══ Dataset content

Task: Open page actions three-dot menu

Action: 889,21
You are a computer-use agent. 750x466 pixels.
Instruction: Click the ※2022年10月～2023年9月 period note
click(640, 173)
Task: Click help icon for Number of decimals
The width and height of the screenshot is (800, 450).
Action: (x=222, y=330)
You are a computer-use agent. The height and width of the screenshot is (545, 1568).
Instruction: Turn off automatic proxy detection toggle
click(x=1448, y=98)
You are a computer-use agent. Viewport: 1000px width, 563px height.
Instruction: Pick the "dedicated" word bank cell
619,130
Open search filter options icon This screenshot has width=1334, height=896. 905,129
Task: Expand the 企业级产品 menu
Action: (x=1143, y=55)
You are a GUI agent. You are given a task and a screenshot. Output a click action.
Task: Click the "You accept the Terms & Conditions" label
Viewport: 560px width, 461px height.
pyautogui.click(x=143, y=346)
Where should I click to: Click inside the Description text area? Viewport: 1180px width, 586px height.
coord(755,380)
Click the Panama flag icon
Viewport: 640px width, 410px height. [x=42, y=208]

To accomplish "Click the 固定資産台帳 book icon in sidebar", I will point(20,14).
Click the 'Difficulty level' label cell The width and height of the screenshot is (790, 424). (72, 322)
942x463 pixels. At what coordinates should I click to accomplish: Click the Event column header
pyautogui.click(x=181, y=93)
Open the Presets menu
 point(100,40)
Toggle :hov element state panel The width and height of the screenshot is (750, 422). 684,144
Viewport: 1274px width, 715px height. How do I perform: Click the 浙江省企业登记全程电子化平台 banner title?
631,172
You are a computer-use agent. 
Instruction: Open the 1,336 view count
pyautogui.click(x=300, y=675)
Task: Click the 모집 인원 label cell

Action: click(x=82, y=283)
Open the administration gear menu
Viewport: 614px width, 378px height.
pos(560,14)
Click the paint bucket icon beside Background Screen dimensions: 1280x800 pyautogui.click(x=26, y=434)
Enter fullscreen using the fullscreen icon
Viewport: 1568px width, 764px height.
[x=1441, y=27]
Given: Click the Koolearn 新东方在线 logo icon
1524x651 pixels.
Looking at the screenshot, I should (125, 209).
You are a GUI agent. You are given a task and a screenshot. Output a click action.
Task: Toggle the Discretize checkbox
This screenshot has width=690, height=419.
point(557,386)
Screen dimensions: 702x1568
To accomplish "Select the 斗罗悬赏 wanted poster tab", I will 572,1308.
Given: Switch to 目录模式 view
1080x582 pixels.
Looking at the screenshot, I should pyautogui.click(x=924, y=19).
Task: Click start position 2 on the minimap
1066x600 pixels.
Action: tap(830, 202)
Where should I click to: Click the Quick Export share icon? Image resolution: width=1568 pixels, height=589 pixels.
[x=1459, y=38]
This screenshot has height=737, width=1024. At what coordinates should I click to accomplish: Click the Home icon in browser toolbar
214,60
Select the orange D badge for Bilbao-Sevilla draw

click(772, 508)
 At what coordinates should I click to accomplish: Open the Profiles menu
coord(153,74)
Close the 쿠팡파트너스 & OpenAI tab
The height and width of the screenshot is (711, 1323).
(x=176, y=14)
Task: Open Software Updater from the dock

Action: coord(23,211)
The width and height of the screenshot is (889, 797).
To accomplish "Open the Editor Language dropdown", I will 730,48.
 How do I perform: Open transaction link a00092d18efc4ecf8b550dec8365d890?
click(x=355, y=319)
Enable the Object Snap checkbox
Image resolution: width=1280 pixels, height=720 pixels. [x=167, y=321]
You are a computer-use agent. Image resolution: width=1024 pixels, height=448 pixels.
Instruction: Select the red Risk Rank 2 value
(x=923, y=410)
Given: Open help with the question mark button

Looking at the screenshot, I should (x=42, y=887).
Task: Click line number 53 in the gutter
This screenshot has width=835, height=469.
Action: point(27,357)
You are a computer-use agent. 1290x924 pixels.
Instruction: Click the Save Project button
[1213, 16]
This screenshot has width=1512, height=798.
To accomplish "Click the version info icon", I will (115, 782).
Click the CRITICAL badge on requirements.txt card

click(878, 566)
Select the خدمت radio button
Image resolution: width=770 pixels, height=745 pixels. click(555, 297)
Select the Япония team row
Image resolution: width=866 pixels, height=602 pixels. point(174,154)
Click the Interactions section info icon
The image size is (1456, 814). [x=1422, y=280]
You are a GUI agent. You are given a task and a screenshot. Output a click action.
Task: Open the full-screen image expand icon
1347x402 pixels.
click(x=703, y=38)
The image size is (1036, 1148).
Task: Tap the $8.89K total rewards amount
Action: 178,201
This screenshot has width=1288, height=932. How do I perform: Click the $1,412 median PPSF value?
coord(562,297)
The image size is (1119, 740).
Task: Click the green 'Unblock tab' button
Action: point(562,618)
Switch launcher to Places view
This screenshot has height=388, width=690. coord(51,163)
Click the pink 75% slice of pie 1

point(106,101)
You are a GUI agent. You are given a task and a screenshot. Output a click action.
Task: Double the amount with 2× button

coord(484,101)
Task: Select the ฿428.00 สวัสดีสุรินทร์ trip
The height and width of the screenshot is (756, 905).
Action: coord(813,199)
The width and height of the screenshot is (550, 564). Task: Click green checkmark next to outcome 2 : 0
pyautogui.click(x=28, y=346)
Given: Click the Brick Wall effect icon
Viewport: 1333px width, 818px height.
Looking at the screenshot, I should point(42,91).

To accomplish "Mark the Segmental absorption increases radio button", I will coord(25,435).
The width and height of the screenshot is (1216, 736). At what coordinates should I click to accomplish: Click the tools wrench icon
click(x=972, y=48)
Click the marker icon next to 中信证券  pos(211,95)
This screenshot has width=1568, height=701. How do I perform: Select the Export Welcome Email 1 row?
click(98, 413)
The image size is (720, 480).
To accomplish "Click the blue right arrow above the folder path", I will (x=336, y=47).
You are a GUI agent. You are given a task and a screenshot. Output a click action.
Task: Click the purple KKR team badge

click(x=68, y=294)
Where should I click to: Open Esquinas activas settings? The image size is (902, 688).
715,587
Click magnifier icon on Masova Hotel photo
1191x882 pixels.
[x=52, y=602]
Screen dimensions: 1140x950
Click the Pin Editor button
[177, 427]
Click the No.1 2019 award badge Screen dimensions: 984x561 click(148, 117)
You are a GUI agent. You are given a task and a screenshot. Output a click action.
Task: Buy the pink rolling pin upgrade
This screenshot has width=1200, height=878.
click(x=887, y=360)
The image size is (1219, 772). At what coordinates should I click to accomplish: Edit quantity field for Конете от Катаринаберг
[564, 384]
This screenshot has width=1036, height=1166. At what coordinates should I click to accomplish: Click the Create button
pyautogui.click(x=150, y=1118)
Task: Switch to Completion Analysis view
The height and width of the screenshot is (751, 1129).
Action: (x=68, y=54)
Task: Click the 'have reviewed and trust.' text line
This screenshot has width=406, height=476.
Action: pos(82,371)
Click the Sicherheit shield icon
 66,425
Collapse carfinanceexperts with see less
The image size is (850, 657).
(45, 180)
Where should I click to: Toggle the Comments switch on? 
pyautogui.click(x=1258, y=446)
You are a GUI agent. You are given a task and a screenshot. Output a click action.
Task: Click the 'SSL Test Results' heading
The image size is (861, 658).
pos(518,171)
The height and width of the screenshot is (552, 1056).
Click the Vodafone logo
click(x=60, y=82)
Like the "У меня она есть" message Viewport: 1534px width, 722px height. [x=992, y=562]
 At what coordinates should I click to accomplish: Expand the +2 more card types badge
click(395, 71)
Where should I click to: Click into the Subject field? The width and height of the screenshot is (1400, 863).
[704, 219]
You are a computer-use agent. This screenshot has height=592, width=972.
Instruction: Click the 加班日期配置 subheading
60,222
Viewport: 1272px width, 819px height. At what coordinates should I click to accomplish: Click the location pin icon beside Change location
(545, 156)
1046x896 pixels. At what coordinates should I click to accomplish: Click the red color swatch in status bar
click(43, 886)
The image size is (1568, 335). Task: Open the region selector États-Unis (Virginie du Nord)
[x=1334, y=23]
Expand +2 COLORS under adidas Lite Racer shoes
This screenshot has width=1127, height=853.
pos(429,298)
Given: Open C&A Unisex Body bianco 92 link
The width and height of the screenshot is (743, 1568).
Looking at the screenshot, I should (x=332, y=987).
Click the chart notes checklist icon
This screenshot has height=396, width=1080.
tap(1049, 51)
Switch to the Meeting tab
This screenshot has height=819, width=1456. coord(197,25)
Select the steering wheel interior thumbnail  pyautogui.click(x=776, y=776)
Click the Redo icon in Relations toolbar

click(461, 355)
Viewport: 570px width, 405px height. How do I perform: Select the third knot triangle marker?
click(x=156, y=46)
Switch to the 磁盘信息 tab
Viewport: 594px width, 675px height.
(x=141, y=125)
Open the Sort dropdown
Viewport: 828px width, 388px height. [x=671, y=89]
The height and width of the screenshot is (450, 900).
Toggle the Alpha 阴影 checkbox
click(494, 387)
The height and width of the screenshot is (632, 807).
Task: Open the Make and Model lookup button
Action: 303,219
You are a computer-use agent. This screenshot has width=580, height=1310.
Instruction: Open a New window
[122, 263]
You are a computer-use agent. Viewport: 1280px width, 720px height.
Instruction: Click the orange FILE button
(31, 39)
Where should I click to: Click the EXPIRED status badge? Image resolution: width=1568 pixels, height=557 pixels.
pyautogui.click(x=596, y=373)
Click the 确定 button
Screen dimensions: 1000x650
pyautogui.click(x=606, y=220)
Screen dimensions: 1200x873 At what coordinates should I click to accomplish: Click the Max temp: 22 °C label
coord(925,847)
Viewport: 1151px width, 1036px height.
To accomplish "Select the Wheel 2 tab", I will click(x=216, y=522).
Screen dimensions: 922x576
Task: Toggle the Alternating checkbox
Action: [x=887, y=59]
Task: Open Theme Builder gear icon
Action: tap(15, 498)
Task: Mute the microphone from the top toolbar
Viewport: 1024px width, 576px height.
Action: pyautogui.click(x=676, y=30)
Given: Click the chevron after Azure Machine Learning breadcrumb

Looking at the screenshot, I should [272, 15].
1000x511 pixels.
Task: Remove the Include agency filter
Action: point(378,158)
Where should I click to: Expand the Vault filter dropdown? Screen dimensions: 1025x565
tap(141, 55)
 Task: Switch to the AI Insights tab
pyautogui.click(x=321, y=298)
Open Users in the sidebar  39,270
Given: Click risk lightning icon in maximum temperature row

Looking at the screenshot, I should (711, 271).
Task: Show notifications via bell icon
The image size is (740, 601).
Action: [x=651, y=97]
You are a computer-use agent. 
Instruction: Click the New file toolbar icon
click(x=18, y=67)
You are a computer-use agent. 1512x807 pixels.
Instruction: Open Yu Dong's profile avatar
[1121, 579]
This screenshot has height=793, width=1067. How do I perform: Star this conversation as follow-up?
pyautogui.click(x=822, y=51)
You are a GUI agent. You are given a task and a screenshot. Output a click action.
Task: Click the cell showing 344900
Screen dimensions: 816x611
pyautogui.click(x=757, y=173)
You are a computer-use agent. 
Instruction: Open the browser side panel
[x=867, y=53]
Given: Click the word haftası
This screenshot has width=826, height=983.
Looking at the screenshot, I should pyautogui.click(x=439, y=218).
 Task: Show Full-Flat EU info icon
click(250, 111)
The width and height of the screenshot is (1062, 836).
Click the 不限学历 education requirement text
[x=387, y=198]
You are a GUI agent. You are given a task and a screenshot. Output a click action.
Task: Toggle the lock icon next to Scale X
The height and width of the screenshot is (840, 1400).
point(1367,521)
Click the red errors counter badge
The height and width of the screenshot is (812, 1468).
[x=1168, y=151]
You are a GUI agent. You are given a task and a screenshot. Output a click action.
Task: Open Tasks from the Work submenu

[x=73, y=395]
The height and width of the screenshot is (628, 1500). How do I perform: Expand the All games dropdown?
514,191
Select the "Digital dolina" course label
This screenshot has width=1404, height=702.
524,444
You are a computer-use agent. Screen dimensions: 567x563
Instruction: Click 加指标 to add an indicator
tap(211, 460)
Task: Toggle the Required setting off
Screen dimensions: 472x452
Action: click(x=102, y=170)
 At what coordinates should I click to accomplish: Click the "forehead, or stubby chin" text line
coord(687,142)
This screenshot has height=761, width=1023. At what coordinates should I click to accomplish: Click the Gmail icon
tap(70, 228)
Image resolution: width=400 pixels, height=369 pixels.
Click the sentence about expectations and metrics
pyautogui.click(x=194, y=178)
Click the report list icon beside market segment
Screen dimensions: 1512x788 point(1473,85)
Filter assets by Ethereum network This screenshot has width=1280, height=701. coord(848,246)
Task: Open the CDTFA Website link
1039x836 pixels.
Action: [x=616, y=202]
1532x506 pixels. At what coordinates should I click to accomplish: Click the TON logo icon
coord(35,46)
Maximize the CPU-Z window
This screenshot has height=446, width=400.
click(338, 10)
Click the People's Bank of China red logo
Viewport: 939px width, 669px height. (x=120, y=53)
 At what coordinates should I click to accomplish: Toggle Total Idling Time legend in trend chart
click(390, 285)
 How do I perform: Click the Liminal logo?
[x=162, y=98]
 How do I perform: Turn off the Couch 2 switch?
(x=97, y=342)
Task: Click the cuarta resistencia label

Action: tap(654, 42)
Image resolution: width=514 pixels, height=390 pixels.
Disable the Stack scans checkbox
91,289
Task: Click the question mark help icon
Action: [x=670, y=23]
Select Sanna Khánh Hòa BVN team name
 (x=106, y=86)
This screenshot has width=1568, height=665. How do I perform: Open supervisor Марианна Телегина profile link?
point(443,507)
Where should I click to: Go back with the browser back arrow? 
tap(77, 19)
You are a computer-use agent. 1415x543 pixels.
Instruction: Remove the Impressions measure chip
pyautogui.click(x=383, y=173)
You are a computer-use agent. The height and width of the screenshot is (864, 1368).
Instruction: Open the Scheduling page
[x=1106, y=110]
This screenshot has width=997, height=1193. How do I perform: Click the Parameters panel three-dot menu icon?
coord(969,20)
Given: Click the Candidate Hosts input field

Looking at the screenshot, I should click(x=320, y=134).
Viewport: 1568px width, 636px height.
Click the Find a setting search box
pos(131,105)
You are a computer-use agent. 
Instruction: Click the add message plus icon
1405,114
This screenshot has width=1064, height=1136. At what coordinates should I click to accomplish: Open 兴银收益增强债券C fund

════

• _What needs to be done_: Lines from the records above that hold "sidebar" are the ones to list.

• _Solution for this exercise_:
To accomplish "Click the 固定資産台帳 book icon in sidebar", I will point(20,14).
Open Users in the sidebar  39,270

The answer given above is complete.